* _Instructions to follow_
Every entry, from the first to the last, should be written out exactly.

* _The records_
● ● ● ● ●
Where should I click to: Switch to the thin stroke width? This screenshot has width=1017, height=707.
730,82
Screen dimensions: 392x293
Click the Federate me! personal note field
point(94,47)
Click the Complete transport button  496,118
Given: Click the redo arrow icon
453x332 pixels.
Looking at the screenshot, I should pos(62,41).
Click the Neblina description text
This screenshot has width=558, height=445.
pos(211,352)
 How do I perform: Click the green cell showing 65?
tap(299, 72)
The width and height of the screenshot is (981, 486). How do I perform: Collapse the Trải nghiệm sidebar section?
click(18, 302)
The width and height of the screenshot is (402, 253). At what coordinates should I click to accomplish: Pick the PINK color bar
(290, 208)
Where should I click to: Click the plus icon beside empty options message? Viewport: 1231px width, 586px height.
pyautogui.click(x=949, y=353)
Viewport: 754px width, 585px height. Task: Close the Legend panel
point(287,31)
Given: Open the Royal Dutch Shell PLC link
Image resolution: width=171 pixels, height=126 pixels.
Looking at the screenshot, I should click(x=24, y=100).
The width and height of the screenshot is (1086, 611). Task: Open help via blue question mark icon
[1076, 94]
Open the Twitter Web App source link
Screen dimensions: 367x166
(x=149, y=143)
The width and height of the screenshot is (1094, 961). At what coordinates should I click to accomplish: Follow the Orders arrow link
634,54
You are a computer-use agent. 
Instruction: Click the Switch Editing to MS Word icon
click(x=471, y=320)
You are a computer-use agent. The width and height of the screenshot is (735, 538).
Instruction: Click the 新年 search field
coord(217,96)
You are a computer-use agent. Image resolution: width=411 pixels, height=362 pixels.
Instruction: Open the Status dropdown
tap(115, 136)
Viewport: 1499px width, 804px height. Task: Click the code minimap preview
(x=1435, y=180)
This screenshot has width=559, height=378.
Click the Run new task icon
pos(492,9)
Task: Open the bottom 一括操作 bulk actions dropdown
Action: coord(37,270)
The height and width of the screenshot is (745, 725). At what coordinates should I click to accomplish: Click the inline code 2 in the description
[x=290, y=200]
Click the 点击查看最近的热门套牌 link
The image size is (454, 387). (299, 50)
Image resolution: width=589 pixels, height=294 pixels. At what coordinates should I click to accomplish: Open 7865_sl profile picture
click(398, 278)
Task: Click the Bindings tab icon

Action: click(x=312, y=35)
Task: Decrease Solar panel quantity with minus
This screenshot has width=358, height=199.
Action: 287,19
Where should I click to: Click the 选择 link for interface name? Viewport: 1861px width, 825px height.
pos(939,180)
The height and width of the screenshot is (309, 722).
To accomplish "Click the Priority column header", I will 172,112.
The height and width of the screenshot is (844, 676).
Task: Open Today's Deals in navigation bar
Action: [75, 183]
● ● ● ● ●
* _Worked solution_
Where should I click to: Switch to the thin stroke width? This screenshot has width=1017, height=707.
730,82
Screen dimensions: 392x293
Click the Federate me! personal note field
point(94,47)
Click the Complete transport button  496,118
Given: Click the redo arrow icon
453x332 pixels.
Looking at the screenshot, I should pos(62,41).
Click the Neblina description text
This screenshot has width=558, height=445.
pos(211,352)
 How do I perform: Click the green cell showing 65?
tap(299, 72)
The width and height of the screenshot is (981, 486). How do I perform: Collapse the Trải nghiệm sidebar section?
click(18, 302)
The width and height of the screenshot is (402, 253). At what coordinates should I click to accomplish: Pick the PINK color bar
(290, 208)
Where should I click to: Click the plus icon beside empty options message? Viewport: 1231px width, 586px height.
pyautogui.click(x=949, y=353)
Viewport: 754px width, 585px height. Task: Close the Legend panel
point(287,31)
Given: Open the Royal Dutch Shell PLC link
Image resolution: width=171 pixels, height=126 pixels.
Looking at the screenshot, I should click(x=24, y=100).
The width and height of the screenshot is (1086, 611). Task: Open help via blue question mark icon
[1076, 94]
Open the Twitter Web App source link
Screen dimensions: 367x166
(x=149, y=143)
The width and height of the screenshot is (1094, 961). At what coordinates should I click to accomplish: Follow the Orders arrow link
634,54
You are a computer-use agent. 
Instruction: Click the Switch Editing to MS Word icon
click(x=471, y=320)
You are a computer-use agent. The width and height of the screenshot is (735, 538).
Instruction: Click the 新年 search field
coord(217,96)
You are a computer-use agent. Image resolution: width=411 pixels, height=362 pixels.
Instruction: Open the Status dropdown
tap(115, 136)
Viewport: 1499px width, 804px height. Task: Click the code minimap preview
(x=1435, y=180)
This screenshot has width=559, height=378.
Click the Run new task icon
pos(492,9)
Task: Open the bottom 一括操作 bulk actions dropdown
Action: coord(37,270)
The height and width of the screenshot is (745, 725). At what coordinates should I click to accomplish: Click the inline code 2 in the description
[x=290, y=200]
Click the 点击查看最近的热门套牌 link
The image size is (454, 387). (299, 50)
Image resolution: width=589 pixels, height=294 pixels. At what coordinates should I click to accomplish: Open 7865_sl profile picture
click(398, 278)
Task: Click the Bindings tab icon

Action: click(x=312, y=35)
Task: Decrease Solar panel quantity with minus
This screenshot has width=358, height=199.
Action: 287,19
Where should I click to: Click the 选择 link for interface name? Viewport: 1861px width, 825px height.
pos(939,180)
The height and width of the screenshot is (309, 722).
To accomplish "Click the Priority column header", I will 172,112.
The height and width of the screenshot is (844, 676).
Task: Open Today's Deals in navigation bar
Action: [75, 183]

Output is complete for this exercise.